私は生まれつきアトピー性皮膚炎を持っていました。アレルギー源は幸いにも食物アレルギーは無く、主に花粉やハウスダスト、動物の毛やノミなどでした。
そのため小学生の頃に皮膚科の医師に盲導犬訓練士に成れるかと尋ねましたが、「子供の頃からアトピーの人は大人になる頃には落ち着くことが多いから大丈夫だよ。」と言われていたため盲導犬訓練士をずっと夢見ていました。
ですが、成長し子供の頃よりはマシになったものの、高校生になっても未だに動物に触れない状態であったため、夢を諦めるしかないと理解します。

そのため高校卒業後の進路について考えていると、先生に「お前老人と関わるの好きなんだろ?なら介護の仕事をしてみたら良いんじゃないか?」とアドバイスを受けます。その後両親と相談し近くの介護の専門学校を見学し、気に入ったので卒業後入学しました。

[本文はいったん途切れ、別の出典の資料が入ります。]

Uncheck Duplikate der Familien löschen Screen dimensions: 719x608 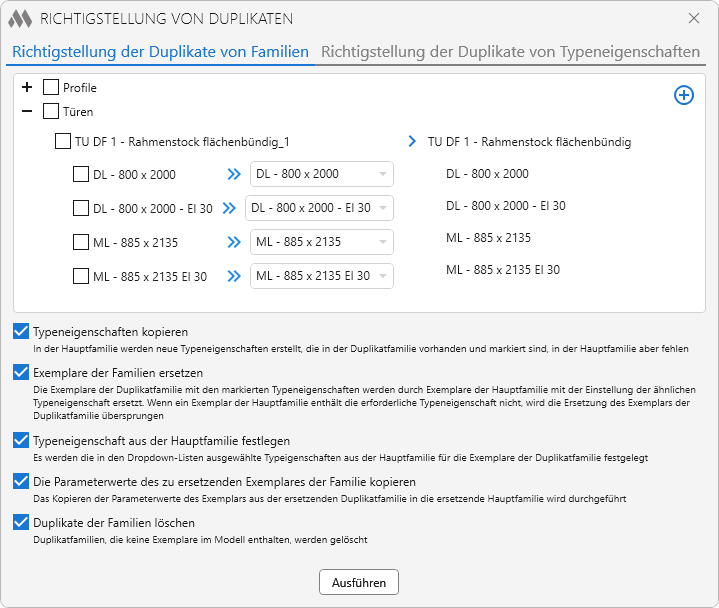tap(21, 522)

入学後は座学と、実技、実習を通して介護について学び卒業後、今の会社に新卒で入社しました。もうすぐ入社して1年経つな~と考えていた頃大きな事件が起こります。
東日本大震災でした・・・
その日は出勤日で、私は多床室(4人部屋)の入り口付近でベッドメイキングをしていました。ベッドメイキングでは埃等が舞うため、換気のために大きな窓を開けて作業していたのです。
最初は小さな揺れでしたがすぐに大きくなり、立っているのが辛くなりました。しかし奥側(窓の近く)のベッドには利用者が臥床していたのですが、自身の揺れでベッドのロックが外れ動き出してしまったのです。
その上動き出したベッドの脇にある窓が、揺れで固定部分が破損しました。本来は30度程までしか開かない窓が、室内側に全開に開くようになってしまったのです。徐々にスイング幅が大きくなる窓を見て慌てた私は何とかベッドまで辿り着き、右手でベッドを引っ張りながら左手で窓を開かないように押さえつけていました。
今思えば時間にすれば2~3分程だったはずですが、当時の私には余裕が無い状態で半泣きで押さえているため10分以上も酷い揺れの中押さえている感覚でした。

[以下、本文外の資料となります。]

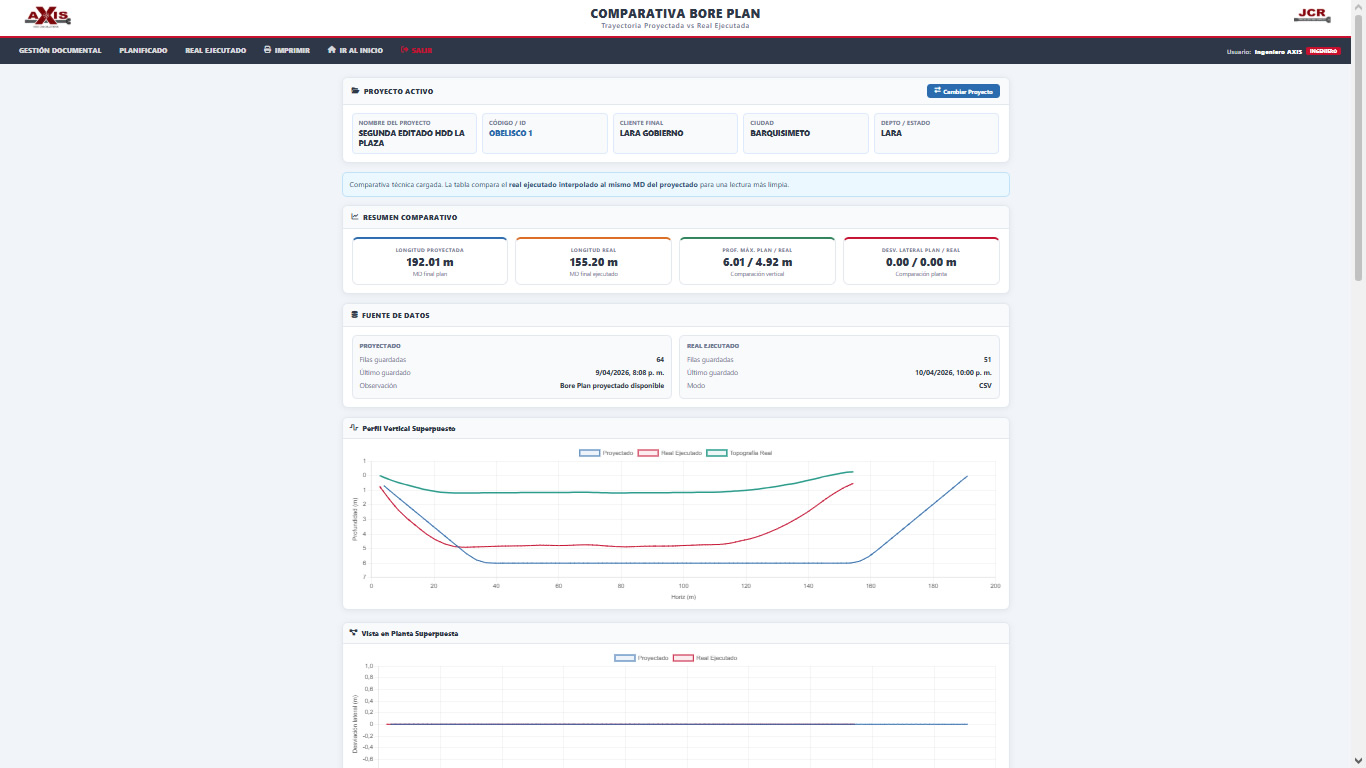
Task: Click the printer icon beside IMPRIMIR
Action: click(267, 50)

揺れが収まった後他の職員が手伝いに来てくれたため、職員によって利用者がベッド毎窓から離れるまで窓を押さえていました。しかしいつまた揺れるか分からず、窓も手を離したらどうなるか分からない状態でいるのはとても怖かったのを覚えています。もしかしたら窓から手を離した瞬間に窓が落ちてくるかもしれないので・・・・

その後は職員で手分けして利用者とその人のベッドを全員分食堂へ運び、利用者の状態確認と施設内の状況・安全確認を行った。確認後は先輩たちは今後の対応について相談し、私たちは利用者の対応をしていました。
幸い利用者には大きなケガはなく非常電源もあったので最低限の明かりは確保できていました。
しかし食事・水分の備蓄が少なかったため手分けして町に買いに行ったり、家まで歩いて帰れる職員は歩いて帰り、家の備蓄の一部を提供したりして救援物資が来るまで対応していました。まぁ、それでも一番物資が少ない時は紙コップに半分程度のお粥と、梅干し半分とかでしたね。
だから物資が届いた時の感動と、アルファ米等の水でも戻せる食事への興奮は忘れられません。

さて。若干余談が入って長くなってしまいましたが、これで介護の道に進んだ理由は終わりですね。お付き合いいただきありがとうございました。